It excited Bouvard's imagination so much that they sought immediately in their books for a nomenclature for purchasable plants, and, having selected names which appeared to them wonderful, they applied to a nurseryman from Falaise, who busied himself in supplying them with three hundred stalks for which he had not found a sale. They got a lock-smith for the props, an iron-worker for the fasteners, and a carpenter for the rests. The forms of the trees were designed beforehand. Pieces of lath on the wall represented candelabra. Two posts at the ends of the plat-bands supported steel threads in a horizontal position; and in the orchard, hoops indicated the structure of vases, cone-shaped switches that of pyramids, so well that, in arriving in the midst of them, you imagined you saw pieces of some unknown machinery or the framework of a pyrotechnic apparatus.
The holes having been dug, they cut the ends of all the roots, good or bad, and buried them in a compost. Six months later the plants were dead. Fresh orders to the nurseryman, and fresh plantings in still deeper holes. But the rain softening the soil, the grafts buried themselves in the ground of their own accord, and the trees sprouted out.
When spring had come, Pécuchet set about the pruning of pear trees. He did not cut down the shoots, spared the superfluous side branches, and, persisting in trying to lay the "duchesses" out in a square when they ought to go in a string on one side, he broke them or tore them down invariably. As for the peach trees, he got mixed up with over-mother branches, under-mother branches, and second-under-mother branches.
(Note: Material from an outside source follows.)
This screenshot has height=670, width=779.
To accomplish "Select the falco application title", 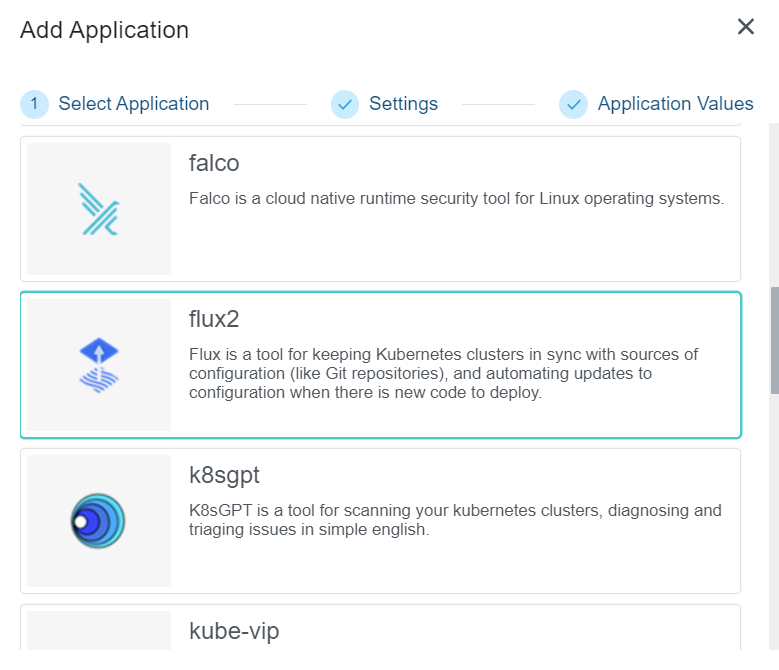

The empty and the full always presented themselves when they were not wanted, and it was impossible to obtain on an espalier a perfect rectangle, with six branches to the right and six to the left, not including the two principal ones, the whole forming a fine bit of herringbone work.
Bouvard tried to manage the apricot trees, but they rebelled. He lowered their stems nearly to a level with the ground; none of them shot up again. The cherry trees, in which he had made notches, produced gum.
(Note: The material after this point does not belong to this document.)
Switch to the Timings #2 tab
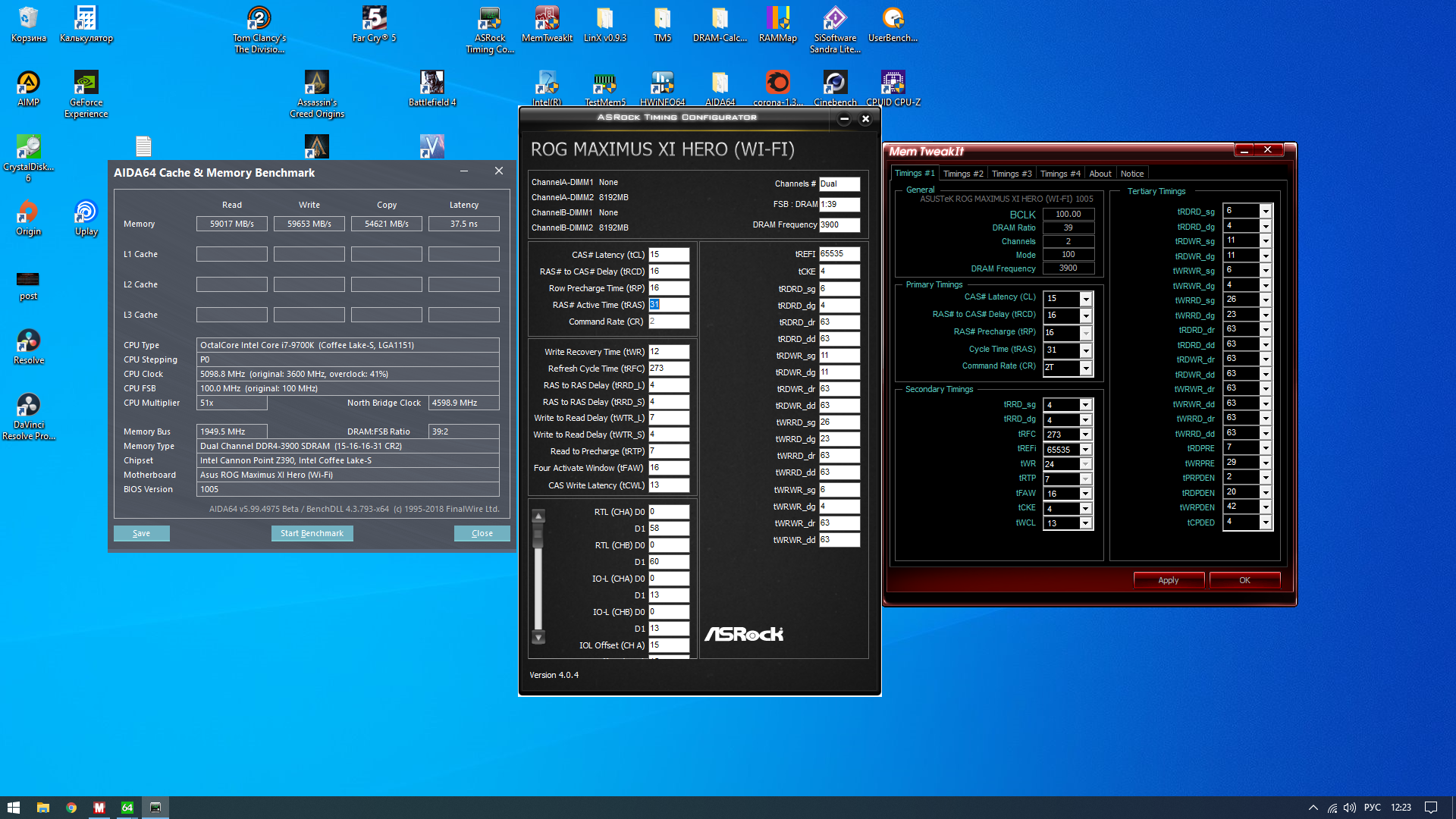click(963, 174)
At first, they cut very long, which destroyed the principal buds, and then very short, which led to excessive branching; and they often hesitated, not knowing how to distinguish between buds of trees and buds of flowers. They were delighted to have flowers, but when they recognised their mistake, they tore off three fourths of them to strengthen the remainder.
Incessantly they kept talking about "sap" and "cambium," "paling up," "breaking down," and "blinding of an eye." In the middle of their dining-room they had in a frame the list of their young growths, as if they were pupils, with a number which was repeated in the garden on a little piece of wood, at the foot of the tree. Out of bed at dawn, they kept working till nightfall with their twigs carried in their belts. In the cold mornings of spring, Bouvard wore his knitted vest under his blouse, and Pécuchet his old frock-coat under his packcloth wrapper; and the people passing by the open fence heard them coughing in the damp atmosphere.
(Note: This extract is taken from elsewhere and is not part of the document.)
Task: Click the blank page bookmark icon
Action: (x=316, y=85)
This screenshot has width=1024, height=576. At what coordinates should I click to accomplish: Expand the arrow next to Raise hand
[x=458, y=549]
Sometimes Pécuchet drew forth his manual from his pocket, and he studied a paragraph of it standing up with his grafting-tool near him in the attitude of the gardener who decorated the frontispiece of the book. This resemblance flattered him exceedingly, and made him entertain more esteem for the author.
Bouvard was continually perched on a high ladder before the pyramids. One day he was seized with dizziness, and, not daring to come down farther, he called on Pécuchet to come to his aid.
At length pears made their appearance, and there were plums in the orchard. Then they made use of all the devices which had been recommended to them against the birds. But the bits of glass made dazzling reflections, the clapper of the wind-mill woke them during the night, and the sparrows perched on the lay figure. They made a second, and even a third, varying the dress, but without any useful result.
However, they could hope for some fruit. Pécuchet had just given an intimation of the fact to Bouvard, when suddenly the thunder resounded and the rain fell—a heavy and violent downpour. The wind at intervals shook the entire surface of the espalier. The props gave way one after the other, and the unfortunate distaff-shaped trees, while swaying under the storm, dashed their pears against one another.